Find "Task: Click help icon beside 100% claims paid" in the entries below; copy that line through the last, exactly, with no pictures.

Dataset items.
Start of Block
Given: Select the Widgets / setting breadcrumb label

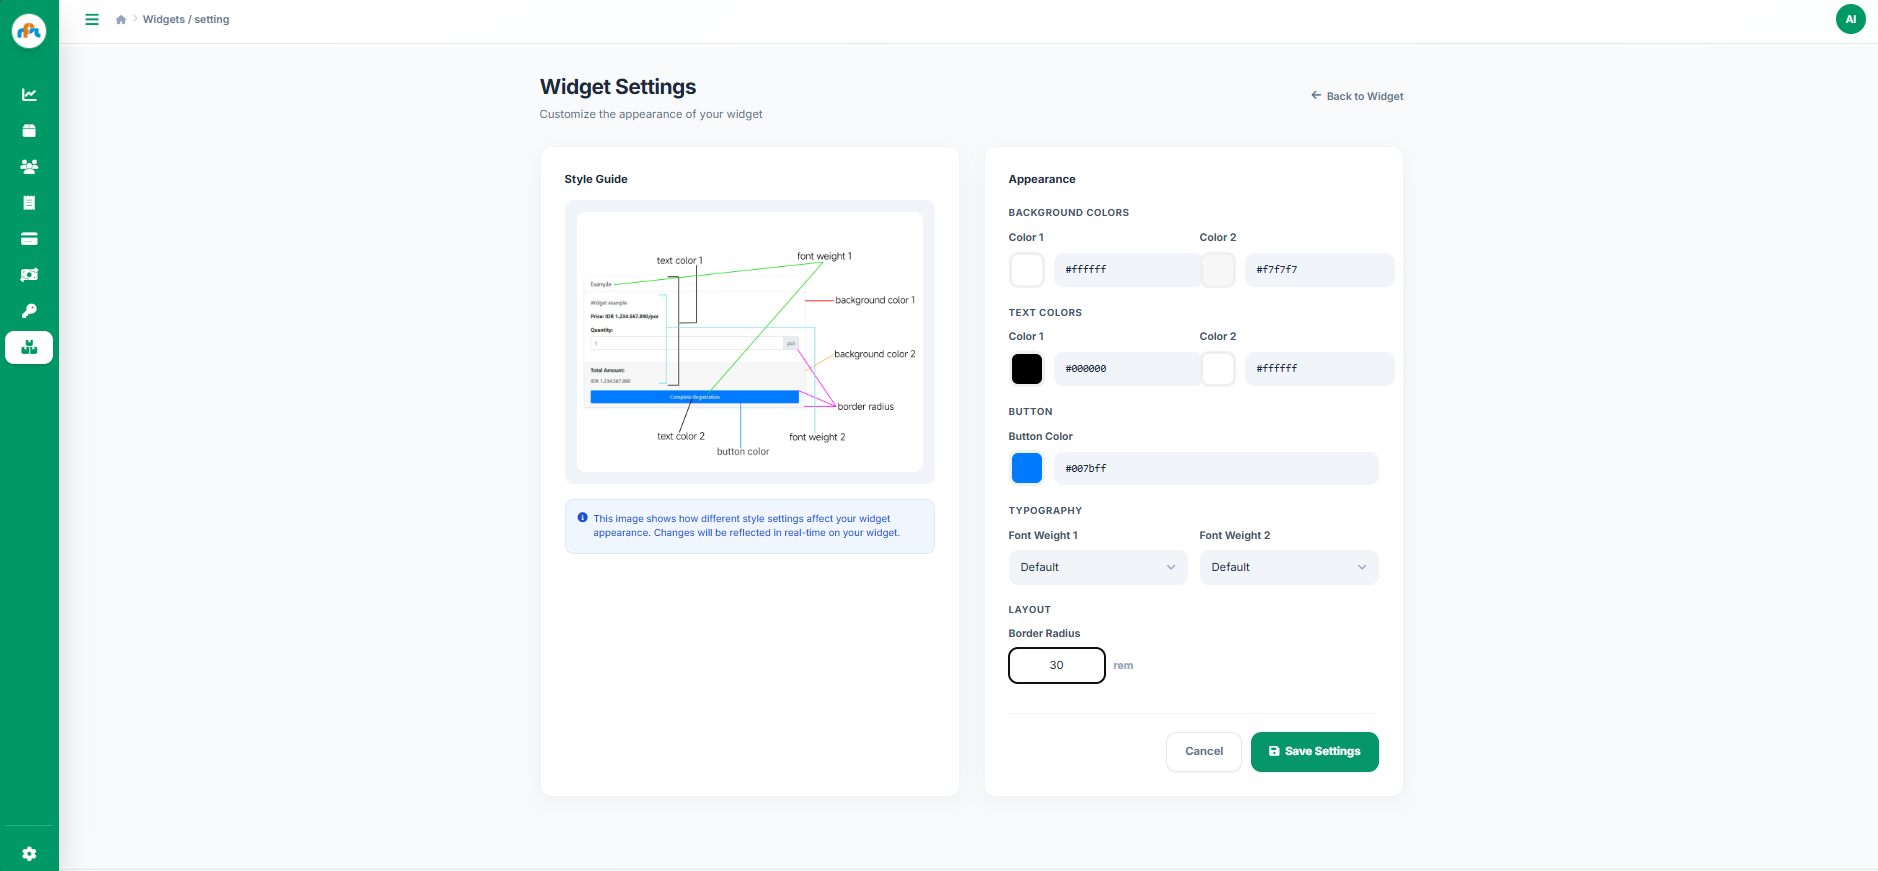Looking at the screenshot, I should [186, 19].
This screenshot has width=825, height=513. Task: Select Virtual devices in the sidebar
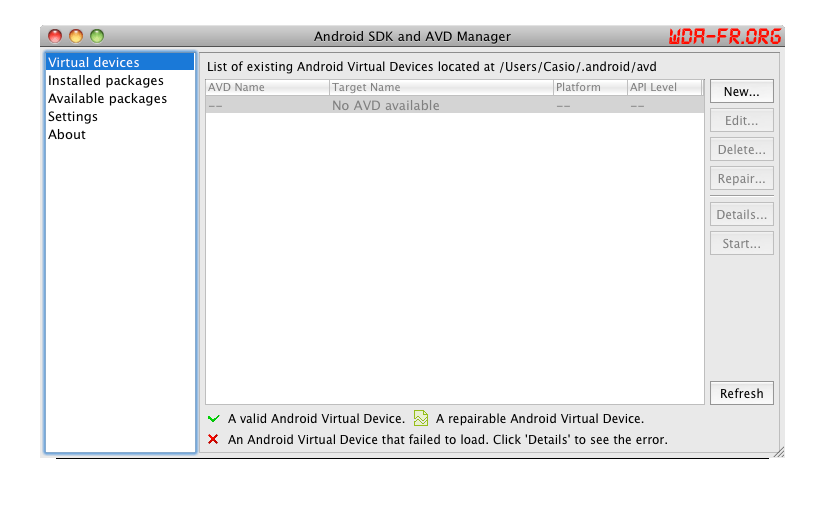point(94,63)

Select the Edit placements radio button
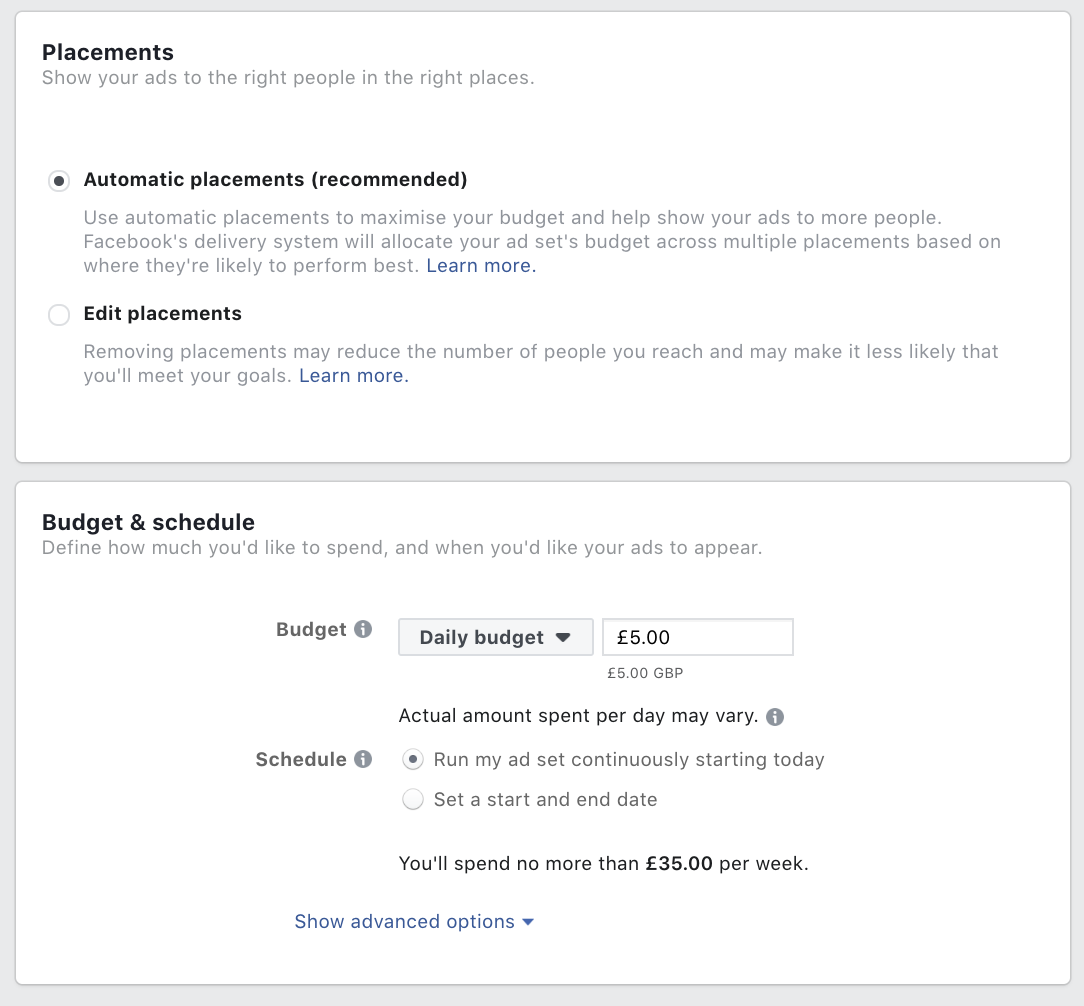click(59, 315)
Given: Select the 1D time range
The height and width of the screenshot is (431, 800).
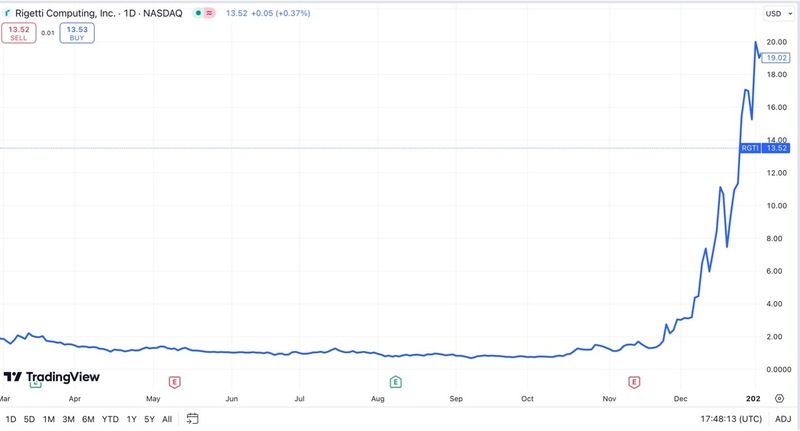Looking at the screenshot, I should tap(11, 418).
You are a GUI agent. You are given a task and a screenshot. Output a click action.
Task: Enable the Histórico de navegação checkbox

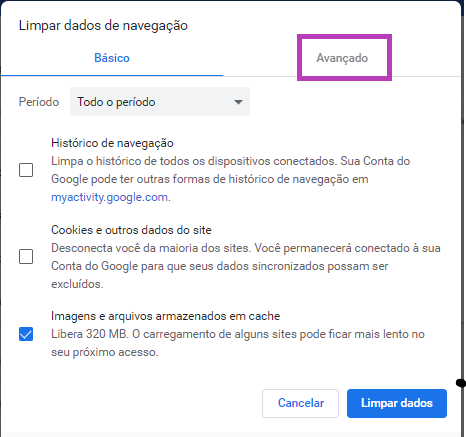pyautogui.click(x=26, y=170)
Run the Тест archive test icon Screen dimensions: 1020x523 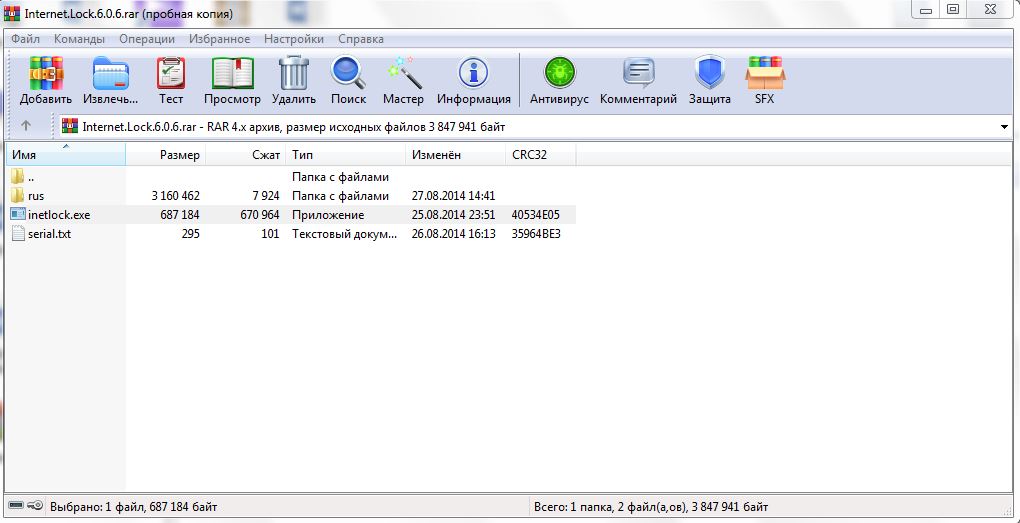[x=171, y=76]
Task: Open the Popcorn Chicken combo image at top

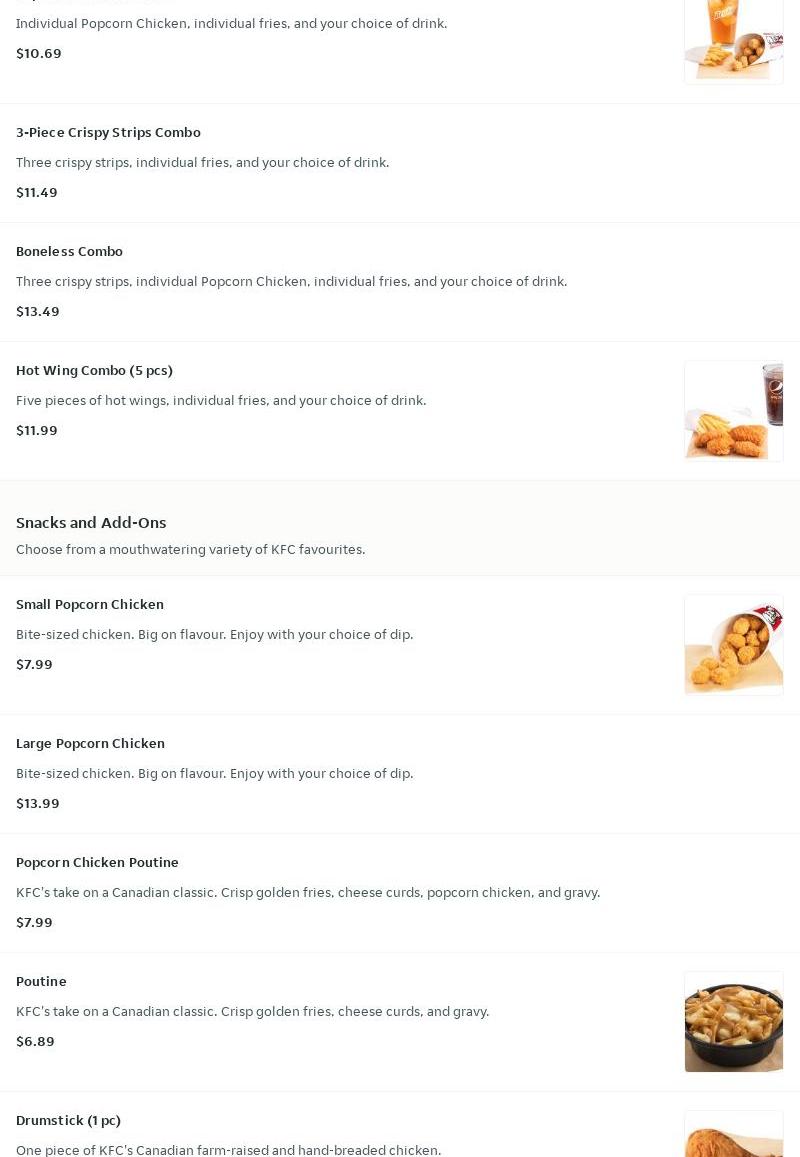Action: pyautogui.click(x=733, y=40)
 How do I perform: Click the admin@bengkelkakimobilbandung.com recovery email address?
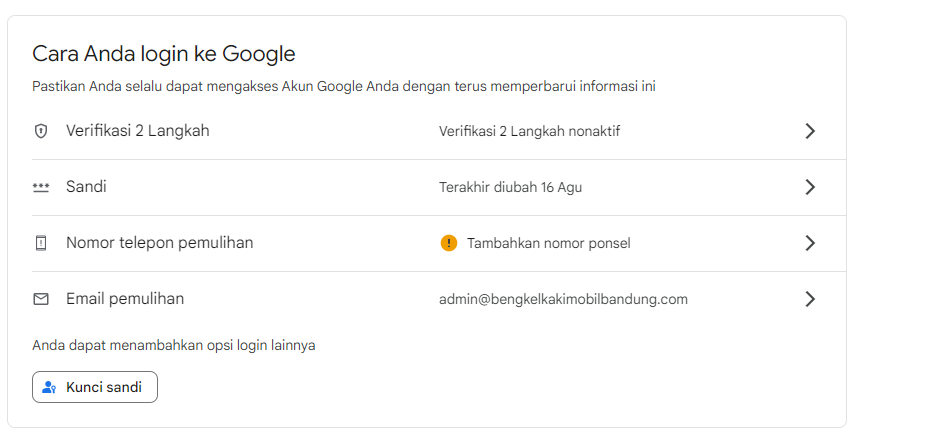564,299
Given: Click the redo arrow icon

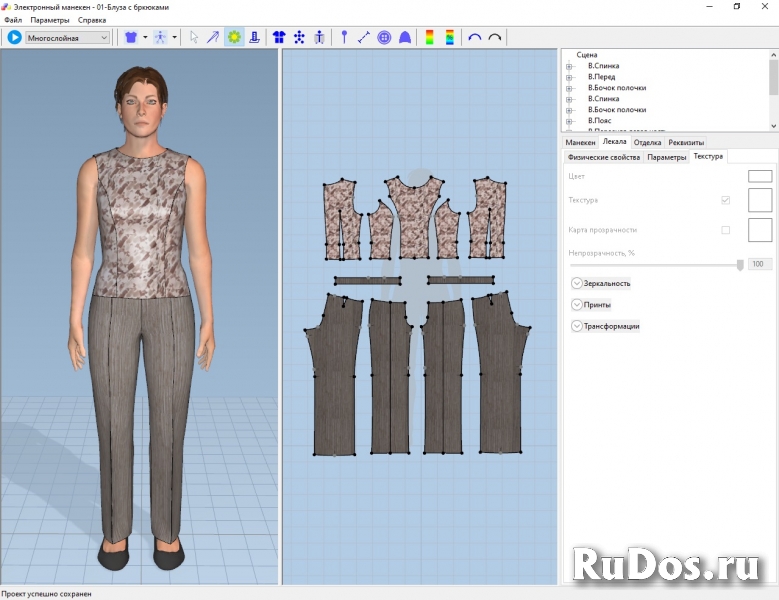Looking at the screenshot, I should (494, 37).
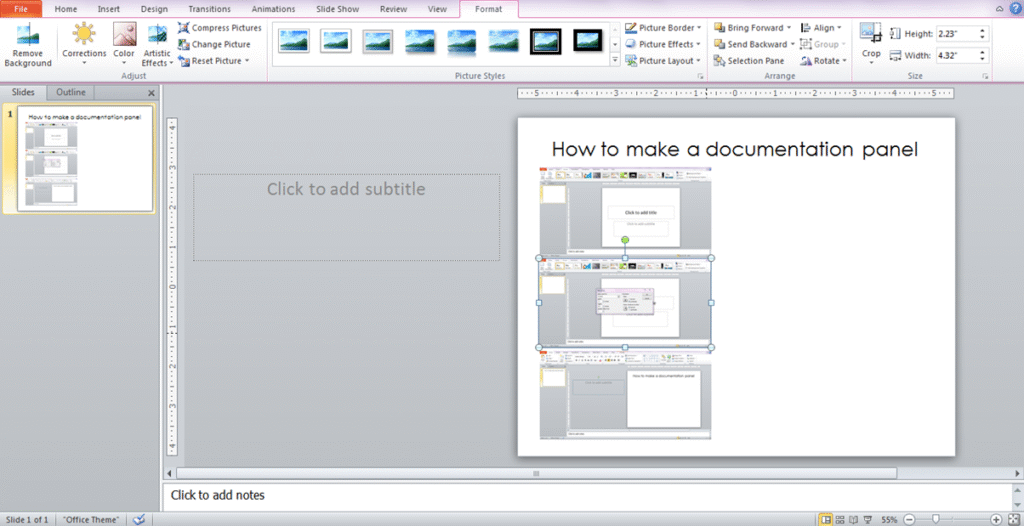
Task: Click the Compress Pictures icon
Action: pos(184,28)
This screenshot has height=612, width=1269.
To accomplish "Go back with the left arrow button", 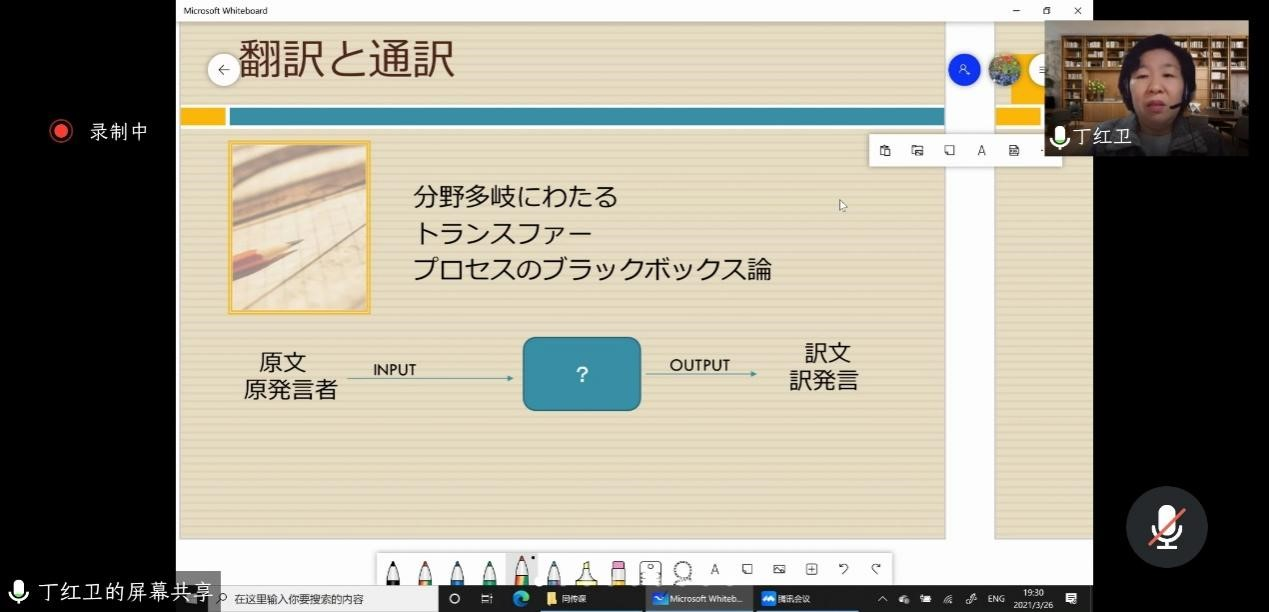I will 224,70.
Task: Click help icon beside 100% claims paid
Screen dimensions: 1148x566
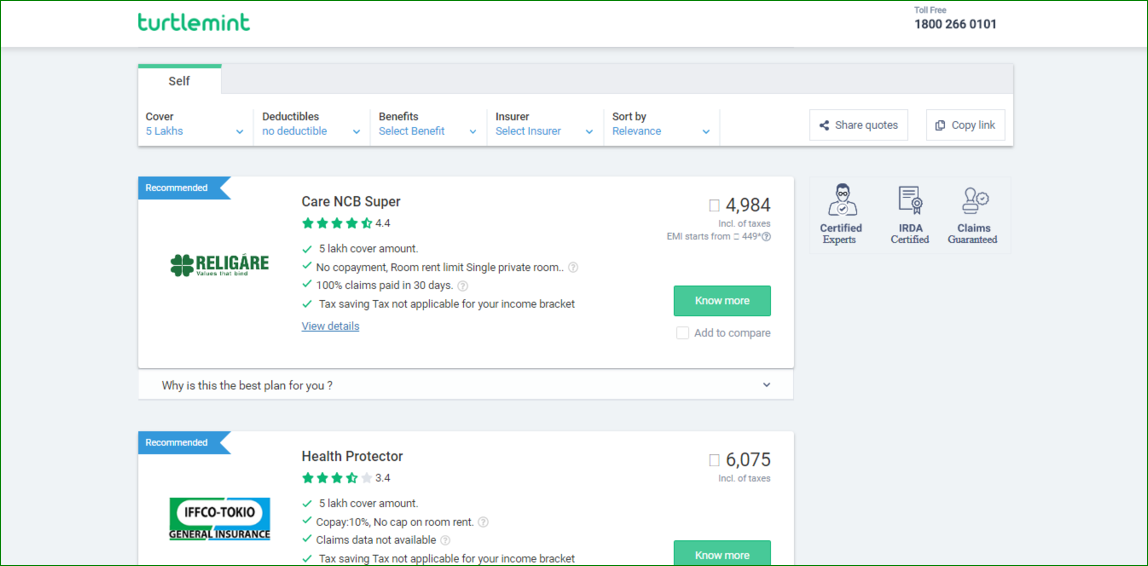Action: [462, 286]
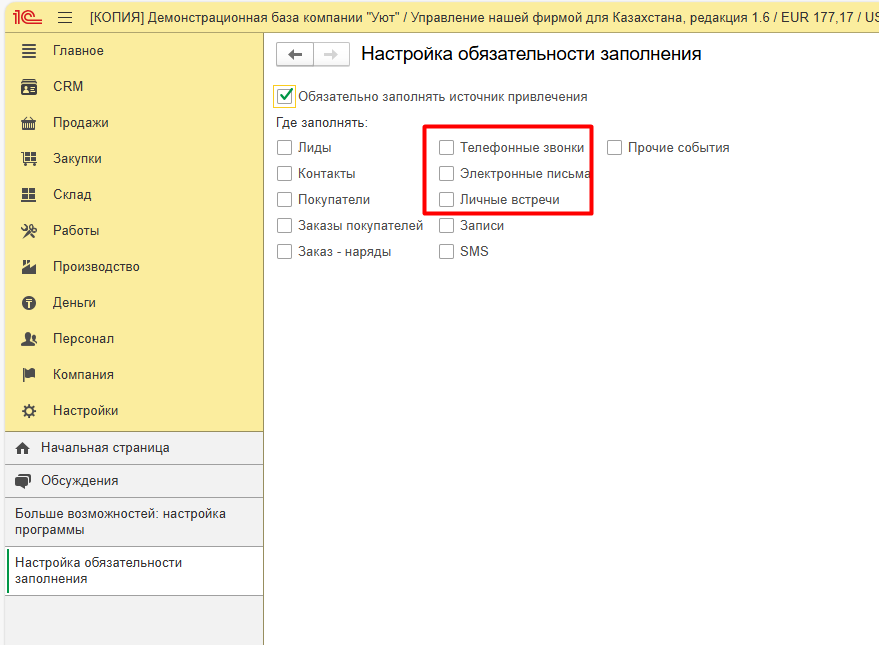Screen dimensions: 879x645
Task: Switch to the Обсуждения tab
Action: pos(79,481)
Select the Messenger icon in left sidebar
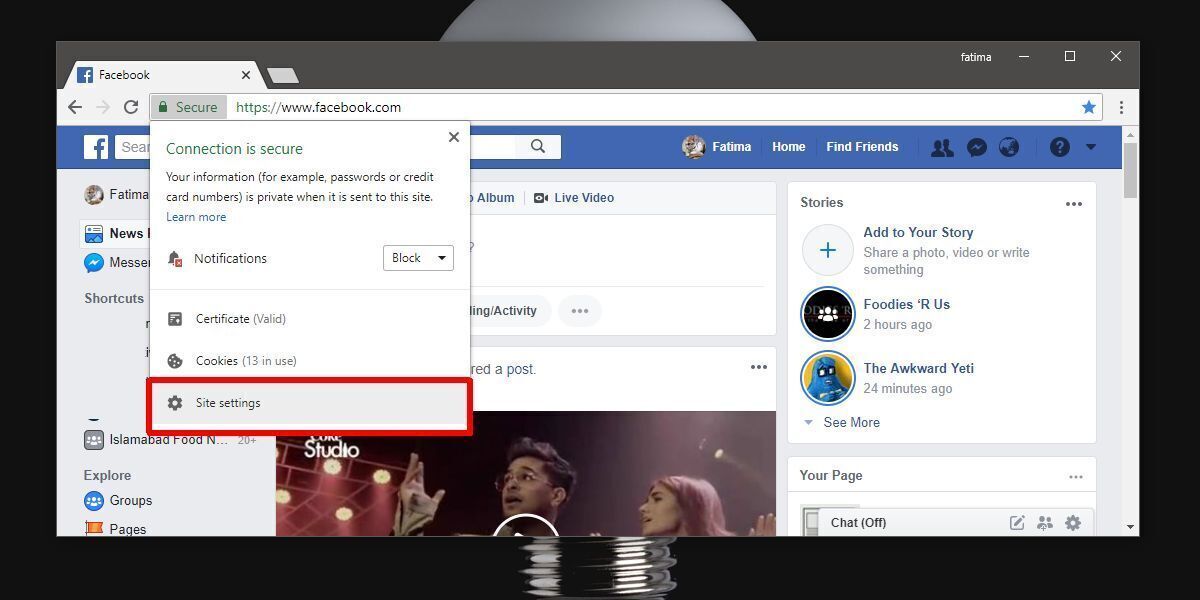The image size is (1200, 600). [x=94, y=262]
End of Block
ANSWER TO THIS PROBLEM.
Task: Click help icon beside 100% claims paid
Screen dimensions: 1148x566
Action: [462, 286]
Screen dimensions: 879x645
Task: Switch to the Обсуждения tab
Action: pos(79,481)
Select the Messenger icon in left sidebar
The image size is (1200, 600). [x=94, y=262]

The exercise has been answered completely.